Jari Sugano is anxiously awaiting the opening of Hawaii’s first medical marijuana dispensaries so she can legally buy the drug to help ease the seizures her 8-year-old daughter, MJ, endures from a rare form of epilepsy.
Sugano, who has had to grow MJ’s cannabis for the past four years and figure out the right dosage and strain for her ailing child, spoke at a news conference Tuesday for Aloha Green Holdings Inc., one of three dispensaries preparing to open. Aloha Green is opening Thursday on the ground floor of the Interstate Building at 1314 S. King St. for patient education and community outreach only, and for pakalolo sales later this summer.
The company, one of eight dispensary licensees selected by the state Department of Health in April 2016, plans to open a 1,700-square-foot retail center, selling eight to 12 strains of cannabis products, including flower, hash, rosin, oil and lozenges. The cash-only dispensary is prohibited by law from selling edibles or paraphernalia that enable the products to be inhaled.
Once the dispensary opens for sales, only state-certified medical marijuana patients will be allowed to enter the facility, including the waiting room. The company has a metal detector set up at its entrance and a 24-hour surveillance system.
During operating hours, security guards will assist patients, who must show medical IDs to a receptionist behind a glass window. They will then get a buzzer to wait for their turn to enter the actual dispensing area, which has four counters with at least four patient consultants, known as bud tenders, who will help in the selection and dosing of the drugs.

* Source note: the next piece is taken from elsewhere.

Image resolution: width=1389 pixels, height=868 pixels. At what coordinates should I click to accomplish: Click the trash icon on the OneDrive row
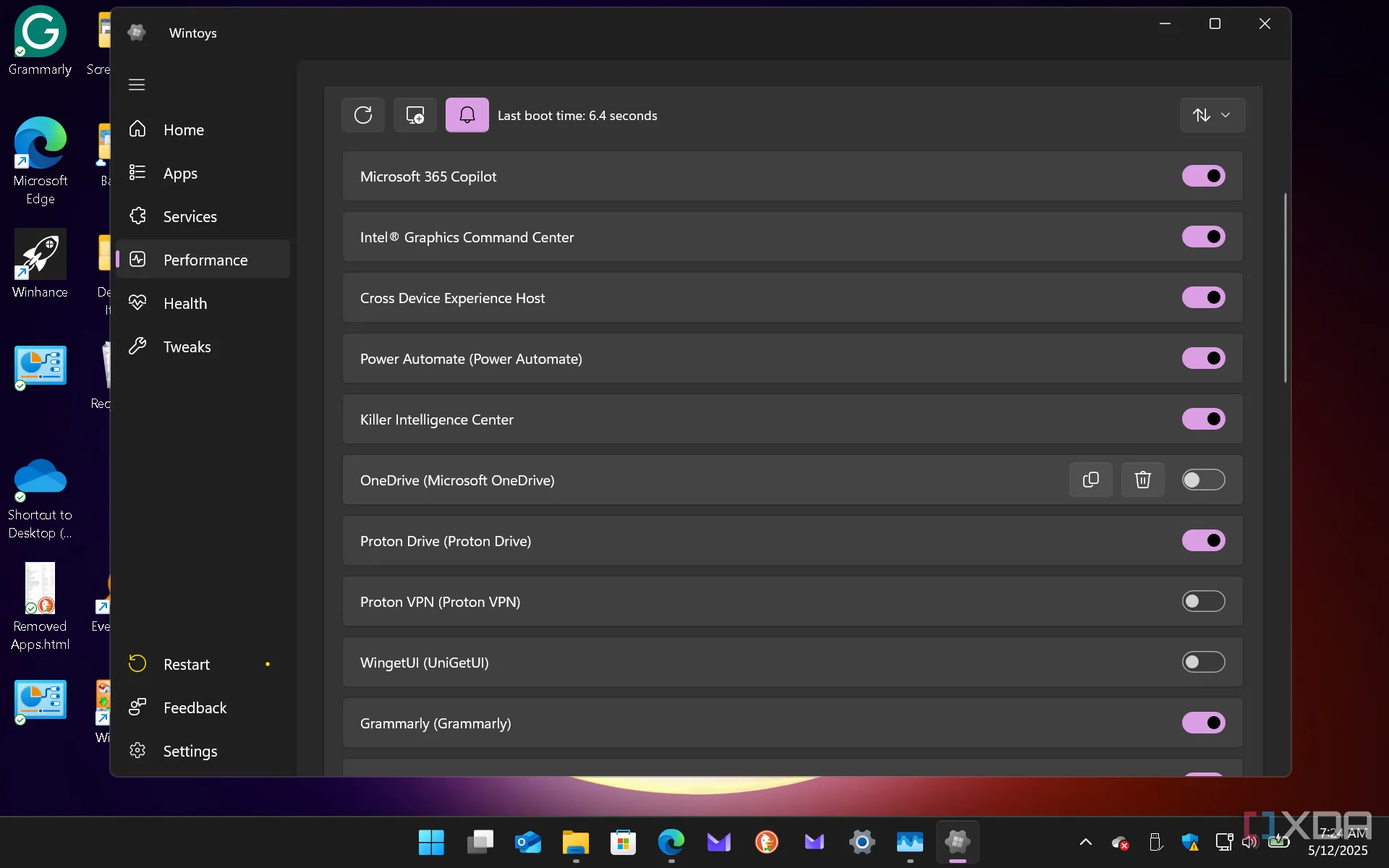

A menu of products will be featured on five flat-screen TVs throughout the center.
Medical marijuana advocate Teri Heede, a 62-year-old multiple sclerosis patient who has bought the drug illegally for the past three decades, is looking forward to buying safe, natural medicine to ease her symptoms.
“Initially, when I was first diagnosed, I could barely walk,” she said. “I still had to go on the black market. It could have filth in it, pesticides, herbicides. I’ve gotten some that’s made me sick before because somebody fertilized it with the wrong thing.”
The state Health Department is certifying three laboratories to test the marijuana’s potency and purity before sales can begin. Hawaii legalized medical cannabis in 2000, but patients had no legal way to obtain the drug. At least one lab, Steep Hill Hawaii, is targeting June 15 as its opening date and will run as many as 70 tests for pesticides and heavy metals.
“(The delays are) ridiculous, absolutely ridiculous,” said Heede, who also spoke at the facility Tuesday. “DOH has just dragged their feet. That’s all DOH is concerned with is the regulations. You can’t keep giving us old people pharmaceuticals. There is a better way.”
Correction: Sugano grows medical cannabis to help alleviate her daughter’s seizures. An earlier version of this story stated that she buys the drug from the black market.